In network process, WebStorage data is managed by WebKit::StorageManager class. Each StorageManager owns one or many StorageNameSpaces, and each StorageNamespace owns one or more StorageAreas. Each StorageArea corresponds to one storage map (one localStorage or sessionStorage object), using either a SQLite database or a in-memory map as backend. Now that we have NetworkStorageManager, which manages storage by origin.

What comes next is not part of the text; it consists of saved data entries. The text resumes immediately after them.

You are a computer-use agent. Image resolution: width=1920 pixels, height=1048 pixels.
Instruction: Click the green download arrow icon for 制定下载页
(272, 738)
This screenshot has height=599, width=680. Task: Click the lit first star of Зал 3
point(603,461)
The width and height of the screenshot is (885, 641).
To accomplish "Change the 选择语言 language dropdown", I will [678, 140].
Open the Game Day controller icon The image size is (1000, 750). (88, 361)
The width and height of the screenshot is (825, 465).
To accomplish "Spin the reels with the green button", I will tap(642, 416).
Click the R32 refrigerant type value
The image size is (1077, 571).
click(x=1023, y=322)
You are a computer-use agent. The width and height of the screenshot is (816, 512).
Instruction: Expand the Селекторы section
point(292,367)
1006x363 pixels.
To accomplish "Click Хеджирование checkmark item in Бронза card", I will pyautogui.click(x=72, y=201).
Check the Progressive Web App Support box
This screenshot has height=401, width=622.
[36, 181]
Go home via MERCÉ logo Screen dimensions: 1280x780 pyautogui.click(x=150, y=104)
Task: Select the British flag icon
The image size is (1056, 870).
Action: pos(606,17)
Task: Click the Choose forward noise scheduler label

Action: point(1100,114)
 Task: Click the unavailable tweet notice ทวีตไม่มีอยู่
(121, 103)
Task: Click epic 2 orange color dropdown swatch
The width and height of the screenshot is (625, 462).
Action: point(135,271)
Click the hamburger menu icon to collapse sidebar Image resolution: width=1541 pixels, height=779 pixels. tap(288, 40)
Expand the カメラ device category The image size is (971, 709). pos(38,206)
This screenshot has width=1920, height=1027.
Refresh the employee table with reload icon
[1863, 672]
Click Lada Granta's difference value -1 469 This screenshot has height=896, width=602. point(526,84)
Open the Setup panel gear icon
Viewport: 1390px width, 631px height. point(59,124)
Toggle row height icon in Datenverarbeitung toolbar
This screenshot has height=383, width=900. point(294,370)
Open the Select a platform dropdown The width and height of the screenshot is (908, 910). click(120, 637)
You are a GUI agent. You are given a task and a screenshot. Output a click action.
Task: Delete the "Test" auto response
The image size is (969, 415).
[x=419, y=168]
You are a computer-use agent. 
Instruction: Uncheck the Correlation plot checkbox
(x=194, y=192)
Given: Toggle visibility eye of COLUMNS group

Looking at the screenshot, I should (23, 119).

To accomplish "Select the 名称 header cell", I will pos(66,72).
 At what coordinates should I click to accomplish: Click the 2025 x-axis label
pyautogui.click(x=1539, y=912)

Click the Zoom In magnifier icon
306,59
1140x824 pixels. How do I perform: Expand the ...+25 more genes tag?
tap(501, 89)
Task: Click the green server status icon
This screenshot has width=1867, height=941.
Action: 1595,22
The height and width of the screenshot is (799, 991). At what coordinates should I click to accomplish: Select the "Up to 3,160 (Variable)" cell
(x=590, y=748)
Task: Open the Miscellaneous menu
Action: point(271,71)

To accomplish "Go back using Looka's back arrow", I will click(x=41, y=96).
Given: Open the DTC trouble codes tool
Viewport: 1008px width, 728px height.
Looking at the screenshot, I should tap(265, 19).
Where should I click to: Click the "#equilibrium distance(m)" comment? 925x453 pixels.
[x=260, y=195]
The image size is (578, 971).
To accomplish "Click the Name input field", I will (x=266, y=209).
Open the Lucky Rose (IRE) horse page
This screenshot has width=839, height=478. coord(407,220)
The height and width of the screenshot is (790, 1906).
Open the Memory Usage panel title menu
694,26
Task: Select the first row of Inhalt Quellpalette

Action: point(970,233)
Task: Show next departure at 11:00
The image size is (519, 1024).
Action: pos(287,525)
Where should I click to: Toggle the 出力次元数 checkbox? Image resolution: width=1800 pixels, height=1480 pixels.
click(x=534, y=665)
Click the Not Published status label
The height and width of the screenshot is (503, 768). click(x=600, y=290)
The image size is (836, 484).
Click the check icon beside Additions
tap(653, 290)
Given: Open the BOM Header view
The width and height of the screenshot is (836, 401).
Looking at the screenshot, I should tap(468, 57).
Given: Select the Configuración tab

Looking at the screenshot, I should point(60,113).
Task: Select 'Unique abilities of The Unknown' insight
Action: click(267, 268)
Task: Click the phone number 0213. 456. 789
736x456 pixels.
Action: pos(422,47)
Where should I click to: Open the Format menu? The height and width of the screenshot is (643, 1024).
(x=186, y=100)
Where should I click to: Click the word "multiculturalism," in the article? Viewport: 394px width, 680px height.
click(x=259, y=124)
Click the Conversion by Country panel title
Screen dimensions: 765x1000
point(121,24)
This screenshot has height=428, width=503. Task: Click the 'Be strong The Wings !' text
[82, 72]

We can merge StorageManager with NetworkStorageManager, since localStorage and sessionStorage are not shared between different origins.

Hierarchy

  • NetworkStorageManager (manage storage for a session, owns one or more OriginStorageManagers)
  • OriginStorageManager (manage storage for an origin, owns one LocalStorageManager and one SessionStorageManager)
  • LocalStorageManager / SessionStorageManager (manage LocalStorage and SessionStorage, owns one or more StorageAreaBases)
  • MemoryStorageArea / SQLiteStorageArea (inherits StorageAreaBases; manage one local or session storage, like Webkit::StorageArea)

Storage Manager

Notes

The StorageNamespace layer was removed. For SessionStorage, different StorageNamespaces means different web pages, and same origin can have different sessionStorages on different pages, so we keep a StorageNamespace <=> StorageArea map in SessionStorageManager. For LocalStorage, different StorageNamespaces means different page groups. Our original plan was the same origin can have different localStorages in different page groups, but our old implementation actually made all page groups point to the same database file. To keep existing behavior that all page groups with same origin share the storage, we now keep one local StorageArea and one transient StorageArea per LocalStorageManager.